** Opening PROVIDED RECORDS block **

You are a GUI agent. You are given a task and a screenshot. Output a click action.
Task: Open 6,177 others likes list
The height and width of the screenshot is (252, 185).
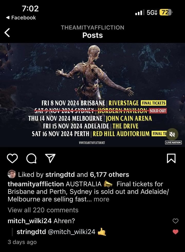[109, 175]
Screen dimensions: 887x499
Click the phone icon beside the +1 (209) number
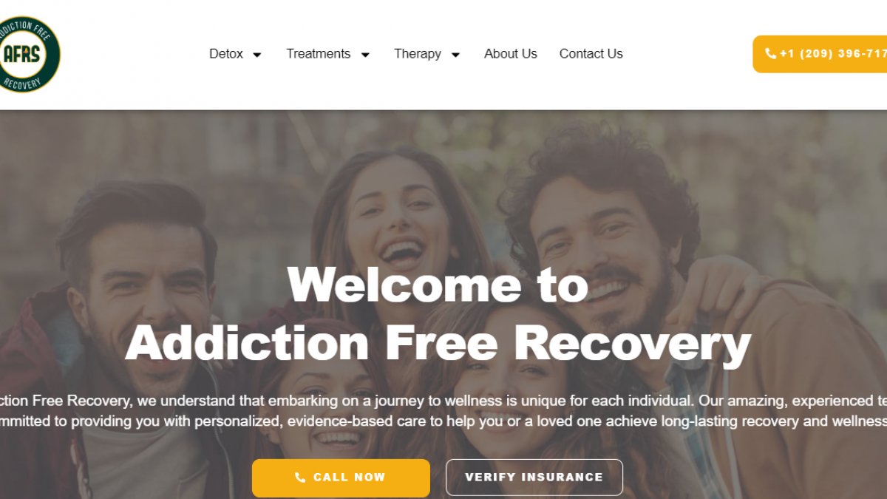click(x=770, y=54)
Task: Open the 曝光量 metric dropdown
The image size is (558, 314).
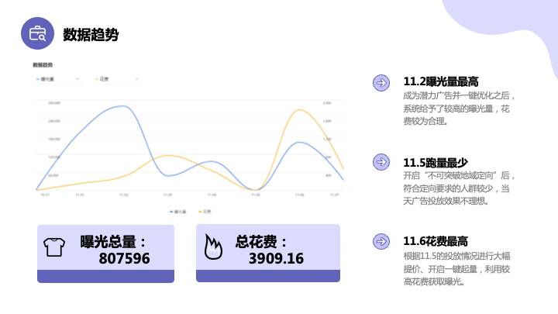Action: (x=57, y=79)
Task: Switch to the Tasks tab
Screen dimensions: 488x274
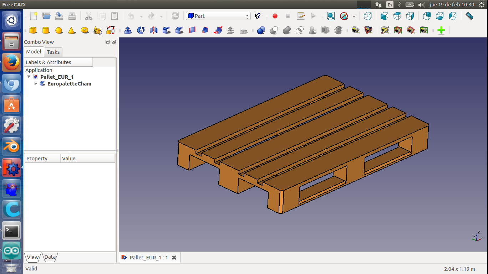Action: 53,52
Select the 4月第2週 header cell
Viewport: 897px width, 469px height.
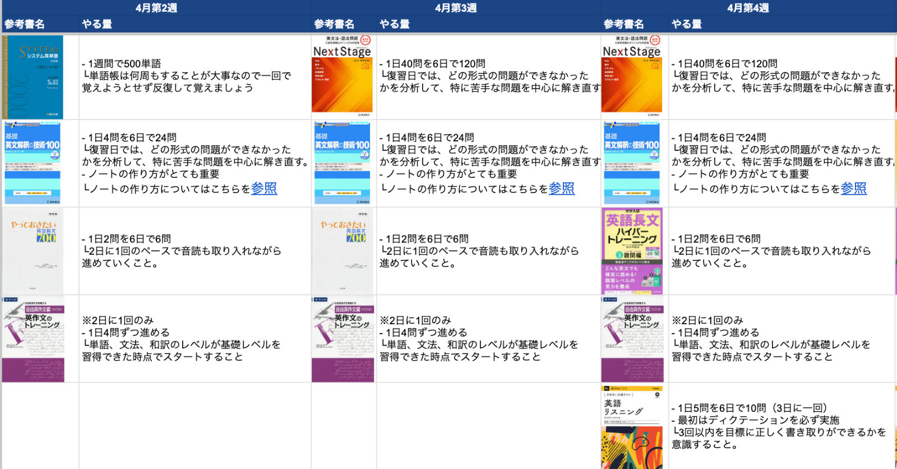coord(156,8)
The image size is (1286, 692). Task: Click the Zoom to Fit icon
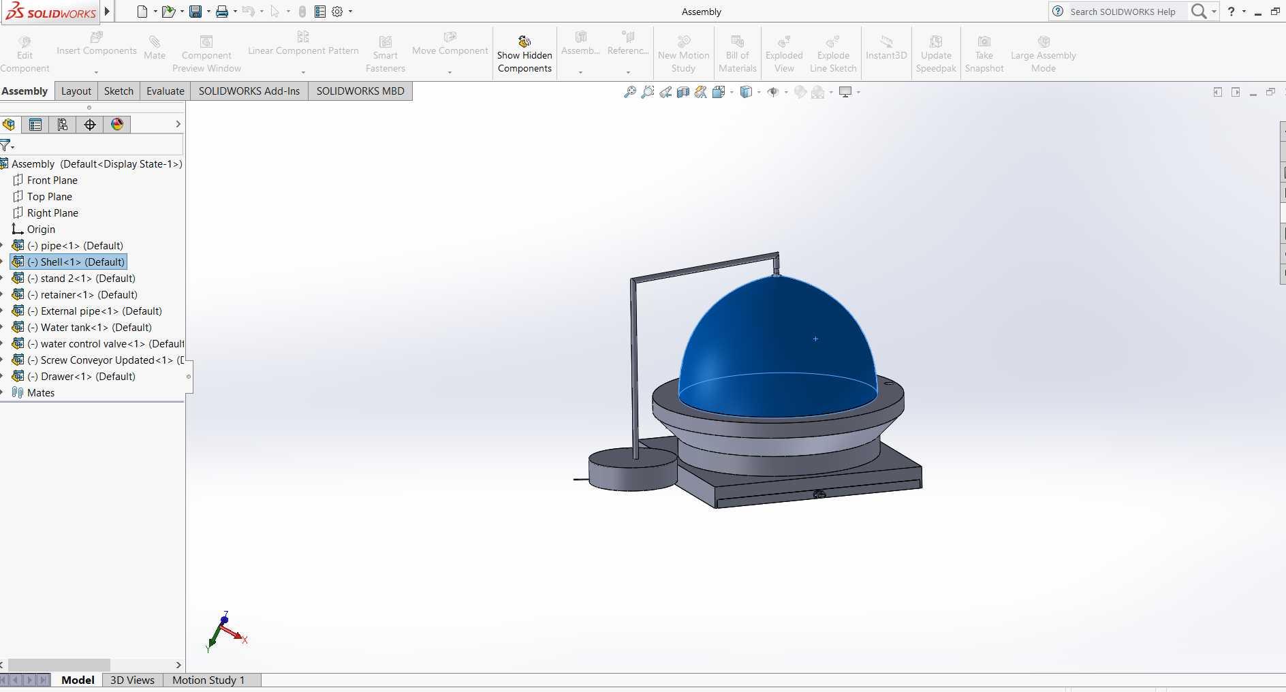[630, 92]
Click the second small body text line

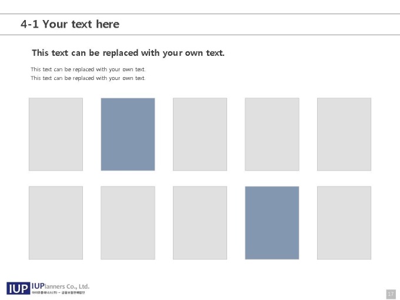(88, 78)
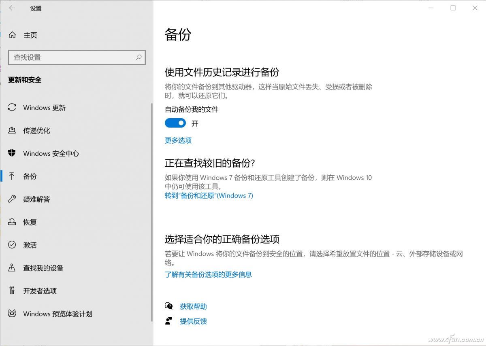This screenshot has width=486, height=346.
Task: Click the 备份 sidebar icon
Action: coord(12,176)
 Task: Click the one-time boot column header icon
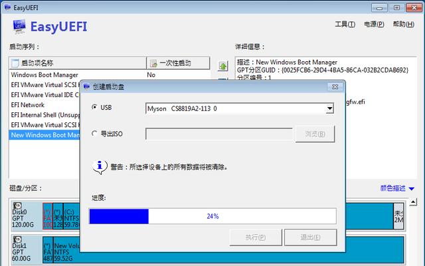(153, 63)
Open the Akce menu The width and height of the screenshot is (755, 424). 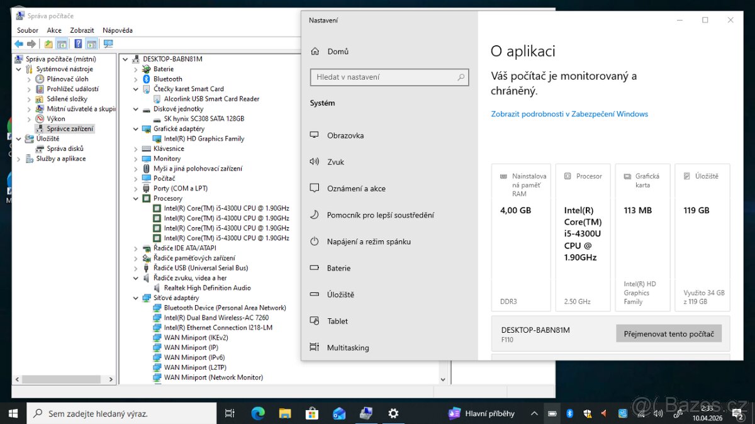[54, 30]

** Closing PROVIDED RECORDS block **

## TASK DIRECTIONS
Reproduce verbatim the opening line of the material and every line after it, up to and including the line with "Select the 4月第2週 header cell", but no pictures.

## RESPONSE TO THIS EXERCISE
You are a GUI agent. You are given a task and a screenshot. Output a click action.
Task: Open 6,177 others likes list
The height and width of the screenshot is (252, 185).
[109, 175]
Screen dimensions: 887x499
Click the phone icon beside the +1 (209) number
click(x=770, y=54)
Task: Open the 曝光量 metric dropdown
The image size is (558, 314).
Action: (x=57, y=79)
Task: Switch to the Tasks tab
Screen dimensions: 488x274
Action: 53,52
Select the 4月第2週 header cell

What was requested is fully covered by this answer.